Apple's Music Social Network: Is "Ping" a Productivity Killer?

Ping can be accessed over iPhones, iPads and iPod Touches that go largely unmonitored by enterprise IT.

Apple's refresh of its entire consumer iPod line (Shuffle, Nano and Touch), as well as its new social network for music, called Ping, announced Wednesday is geared to the upcoming holiday shopping season. But companies and enterprise IT groups will also be impacted by the Apple onslaught of new devices and services.

If some CIOs thought employees were spending too much time on Facebook, consider how Ping threatens to cut into worker productivity. Ping has the potential to be a big hit among the Apple faithful who bring their iPhones to work every day and the 160 million current iTunes users.

A Nucleus Research survey last summer found that companies allowing users to access Facebook in the workplace lose an average of 1.5 percent in total employee productivity. Ping's interface also looks a lot like Facebook's.
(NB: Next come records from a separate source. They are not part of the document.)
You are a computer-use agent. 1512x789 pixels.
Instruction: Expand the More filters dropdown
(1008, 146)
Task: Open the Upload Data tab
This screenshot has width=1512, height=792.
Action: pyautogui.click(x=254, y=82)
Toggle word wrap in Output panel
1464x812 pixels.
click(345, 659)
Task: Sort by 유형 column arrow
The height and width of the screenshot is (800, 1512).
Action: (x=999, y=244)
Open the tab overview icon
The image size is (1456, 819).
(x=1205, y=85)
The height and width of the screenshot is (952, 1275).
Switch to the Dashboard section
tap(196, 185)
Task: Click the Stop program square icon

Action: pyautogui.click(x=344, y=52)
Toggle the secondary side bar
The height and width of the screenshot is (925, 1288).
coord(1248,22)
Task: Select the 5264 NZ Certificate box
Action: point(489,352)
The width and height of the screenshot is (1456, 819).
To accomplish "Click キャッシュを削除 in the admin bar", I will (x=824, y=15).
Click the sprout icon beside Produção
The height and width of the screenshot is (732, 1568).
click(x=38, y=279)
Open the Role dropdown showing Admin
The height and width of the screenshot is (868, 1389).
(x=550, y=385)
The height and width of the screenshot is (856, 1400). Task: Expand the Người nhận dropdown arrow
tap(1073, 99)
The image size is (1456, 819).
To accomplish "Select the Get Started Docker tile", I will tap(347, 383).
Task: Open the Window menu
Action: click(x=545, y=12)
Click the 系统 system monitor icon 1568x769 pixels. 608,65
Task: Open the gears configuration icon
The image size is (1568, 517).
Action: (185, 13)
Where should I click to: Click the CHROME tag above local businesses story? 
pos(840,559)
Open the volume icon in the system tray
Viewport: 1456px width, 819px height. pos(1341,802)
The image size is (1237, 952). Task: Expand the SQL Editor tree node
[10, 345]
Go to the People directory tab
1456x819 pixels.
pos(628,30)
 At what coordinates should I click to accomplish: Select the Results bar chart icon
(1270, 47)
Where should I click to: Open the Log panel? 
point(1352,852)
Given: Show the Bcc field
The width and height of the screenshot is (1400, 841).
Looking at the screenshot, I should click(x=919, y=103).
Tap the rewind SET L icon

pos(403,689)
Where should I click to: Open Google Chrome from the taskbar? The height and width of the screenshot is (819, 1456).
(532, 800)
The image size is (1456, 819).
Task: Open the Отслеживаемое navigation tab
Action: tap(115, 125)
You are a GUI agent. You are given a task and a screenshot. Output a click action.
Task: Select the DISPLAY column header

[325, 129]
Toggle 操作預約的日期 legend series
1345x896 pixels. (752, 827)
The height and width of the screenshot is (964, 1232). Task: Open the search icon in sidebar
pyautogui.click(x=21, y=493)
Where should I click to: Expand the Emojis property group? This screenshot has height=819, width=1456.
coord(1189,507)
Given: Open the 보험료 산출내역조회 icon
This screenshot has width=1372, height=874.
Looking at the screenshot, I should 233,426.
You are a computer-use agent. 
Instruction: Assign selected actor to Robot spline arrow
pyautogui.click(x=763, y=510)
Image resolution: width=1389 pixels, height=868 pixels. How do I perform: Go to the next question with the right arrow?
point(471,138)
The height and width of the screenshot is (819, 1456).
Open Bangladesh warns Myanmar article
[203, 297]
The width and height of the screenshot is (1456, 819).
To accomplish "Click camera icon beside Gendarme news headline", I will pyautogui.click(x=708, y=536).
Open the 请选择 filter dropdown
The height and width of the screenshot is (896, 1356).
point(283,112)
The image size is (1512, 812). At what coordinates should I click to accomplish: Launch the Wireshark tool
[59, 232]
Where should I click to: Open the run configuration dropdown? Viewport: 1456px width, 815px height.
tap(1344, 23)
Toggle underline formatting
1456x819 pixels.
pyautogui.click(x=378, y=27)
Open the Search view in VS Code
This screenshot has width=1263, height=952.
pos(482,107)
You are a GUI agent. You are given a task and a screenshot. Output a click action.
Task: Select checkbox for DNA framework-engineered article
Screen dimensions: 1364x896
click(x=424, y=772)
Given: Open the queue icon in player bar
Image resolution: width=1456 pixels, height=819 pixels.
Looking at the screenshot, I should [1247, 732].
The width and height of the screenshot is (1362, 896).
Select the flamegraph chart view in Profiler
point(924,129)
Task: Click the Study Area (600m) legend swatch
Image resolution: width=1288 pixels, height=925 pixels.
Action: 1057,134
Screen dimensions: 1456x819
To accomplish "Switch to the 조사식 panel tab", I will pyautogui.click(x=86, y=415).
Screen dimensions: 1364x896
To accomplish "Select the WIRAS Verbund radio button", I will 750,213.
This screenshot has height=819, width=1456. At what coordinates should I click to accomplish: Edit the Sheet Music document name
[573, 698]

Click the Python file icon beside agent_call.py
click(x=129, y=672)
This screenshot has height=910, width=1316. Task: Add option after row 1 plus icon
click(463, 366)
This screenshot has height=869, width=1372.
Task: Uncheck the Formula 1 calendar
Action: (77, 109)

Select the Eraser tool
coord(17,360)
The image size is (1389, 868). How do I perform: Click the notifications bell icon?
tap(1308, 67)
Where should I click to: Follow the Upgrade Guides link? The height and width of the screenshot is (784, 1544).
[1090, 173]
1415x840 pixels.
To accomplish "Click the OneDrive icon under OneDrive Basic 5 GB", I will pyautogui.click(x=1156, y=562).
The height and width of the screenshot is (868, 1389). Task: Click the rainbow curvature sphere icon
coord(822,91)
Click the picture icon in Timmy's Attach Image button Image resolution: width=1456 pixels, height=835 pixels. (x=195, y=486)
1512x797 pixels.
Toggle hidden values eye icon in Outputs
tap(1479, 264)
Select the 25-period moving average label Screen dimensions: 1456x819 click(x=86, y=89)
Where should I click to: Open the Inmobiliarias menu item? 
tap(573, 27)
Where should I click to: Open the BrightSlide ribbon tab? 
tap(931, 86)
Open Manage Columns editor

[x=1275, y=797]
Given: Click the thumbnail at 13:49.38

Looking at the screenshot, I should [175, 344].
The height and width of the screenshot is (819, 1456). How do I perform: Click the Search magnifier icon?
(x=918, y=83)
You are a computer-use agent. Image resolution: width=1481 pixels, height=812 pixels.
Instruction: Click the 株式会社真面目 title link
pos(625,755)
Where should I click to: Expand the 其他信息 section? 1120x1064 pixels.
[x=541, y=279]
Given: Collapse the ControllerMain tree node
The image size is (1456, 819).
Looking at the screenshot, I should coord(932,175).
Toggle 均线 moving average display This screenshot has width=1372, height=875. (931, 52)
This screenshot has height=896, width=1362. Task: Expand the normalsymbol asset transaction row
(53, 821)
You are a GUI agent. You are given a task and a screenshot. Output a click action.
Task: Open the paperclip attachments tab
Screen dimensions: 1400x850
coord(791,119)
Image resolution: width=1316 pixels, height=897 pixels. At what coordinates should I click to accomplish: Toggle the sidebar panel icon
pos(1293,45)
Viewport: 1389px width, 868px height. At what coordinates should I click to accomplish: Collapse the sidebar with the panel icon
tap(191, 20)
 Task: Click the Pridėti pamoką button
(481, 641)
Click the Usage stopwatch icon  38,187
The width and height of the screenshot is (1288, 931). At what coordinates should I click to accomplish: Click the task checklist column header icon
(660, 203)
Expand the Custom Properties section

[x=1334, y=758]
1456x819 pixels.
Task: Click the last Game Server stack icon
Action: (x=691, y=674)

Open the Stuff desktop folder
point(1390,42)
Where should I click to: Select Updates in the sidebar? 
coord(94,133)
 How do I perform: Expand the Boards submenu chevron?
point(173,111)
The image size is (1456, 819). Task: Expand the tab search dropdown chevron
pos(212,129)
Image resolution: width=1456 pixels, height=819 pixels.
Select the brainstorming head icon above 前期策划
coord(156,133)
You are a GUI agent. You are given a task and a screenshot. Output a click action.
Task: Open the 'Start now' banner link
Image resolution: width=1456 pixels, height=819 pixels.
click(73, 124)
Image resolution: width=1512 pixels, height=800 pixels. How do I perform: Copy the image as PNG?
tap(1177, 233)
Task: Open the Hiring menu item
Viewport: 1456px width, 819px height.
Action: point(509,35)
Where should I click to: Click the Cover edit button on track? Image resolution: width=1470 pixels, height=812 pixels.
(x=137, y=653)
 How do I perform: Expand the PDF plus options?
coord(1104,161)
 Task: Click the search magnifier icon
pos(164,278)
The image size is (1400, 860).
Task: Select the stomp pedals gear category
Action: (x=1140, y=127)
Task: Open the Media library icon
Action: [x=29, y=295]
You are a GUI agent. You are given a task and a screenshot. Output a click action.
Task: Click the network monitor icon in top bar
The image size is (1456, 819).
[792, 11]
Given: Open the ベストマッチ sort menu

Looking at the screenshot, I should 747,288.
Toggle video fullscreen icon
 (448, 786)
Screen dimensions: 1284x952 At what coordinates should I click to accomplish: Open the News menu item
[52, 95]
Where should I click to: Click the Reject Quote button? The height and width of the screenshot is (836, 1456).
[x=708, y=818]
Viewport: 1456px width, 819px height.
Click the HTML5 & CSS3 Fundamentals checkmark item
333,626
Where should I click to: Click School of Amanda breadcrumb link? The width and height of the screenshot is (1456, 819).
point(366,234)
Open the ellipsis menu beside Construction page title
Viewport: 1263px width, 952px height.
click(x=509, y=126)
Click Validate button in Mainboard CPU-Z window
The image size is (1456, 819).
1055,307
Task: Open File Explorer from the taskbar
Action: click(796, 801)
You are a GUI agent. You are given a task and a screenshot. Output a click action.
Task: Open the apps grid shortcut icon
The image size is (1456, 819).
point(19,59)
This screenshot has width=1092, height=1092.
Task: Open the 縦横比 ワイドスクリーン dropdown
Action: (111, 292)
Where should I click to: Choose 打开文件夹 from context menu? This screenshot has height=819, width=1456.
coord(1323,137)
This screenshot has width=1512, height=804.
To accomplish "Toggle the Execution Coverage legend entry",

Ping, built into the new iTunes 10, will be accessible over the iPhone, iPod Touch and iPad—Apple devices largely unmonitored by enterprise IT that have nonetheless made inroads into the enterprise. According to Forrester, 29 percent of North American and European enterprises support the iPhone (and, by extension, the iPad), and adoption will only continue to grow.

Consumerization of IT, one example of which is people using a single piece of technology like the iPhone for both work and personal purposes, has been one of the hottest tech trends in recent years. Yet one of the oft-overlooked byproduct of this trend is that people can conduct personal activities more easily than ever, such as banking, shopping, playing games and, yes, social networking, on work time.

For employees who are also Apple music enthusiasts, checking into Ping might be irresistible. "Any distraction is a problem, particularly if the firm is paying for the service," says analyst Rob Enderle of the Enderle Group. "Ping may be more secure, but it likely isn't authorized and still would fall under policies covering personal time. So, yes, it is a concern [CIOs] need to address through policy."

Another school of thought, however, contends that both the iPhone and social networking ultimately improve worker productivity. The iPhone has evolved recently to become a better enterprise tool. Most recently, Apple announced Wednesday that iOS 4.2 coming in November will support wireless printing.

Social networking advocates also claim that social networks let employees take short breaks that lead to the sharpening of concentration. Last year, the University of Melborne found that people who took small breaks between tasks were 9 percent more productive.

Nevertheless, CIOs should keep tabs on what Apple is doing on the consumer front and consider how the new offerings will impact the workplace.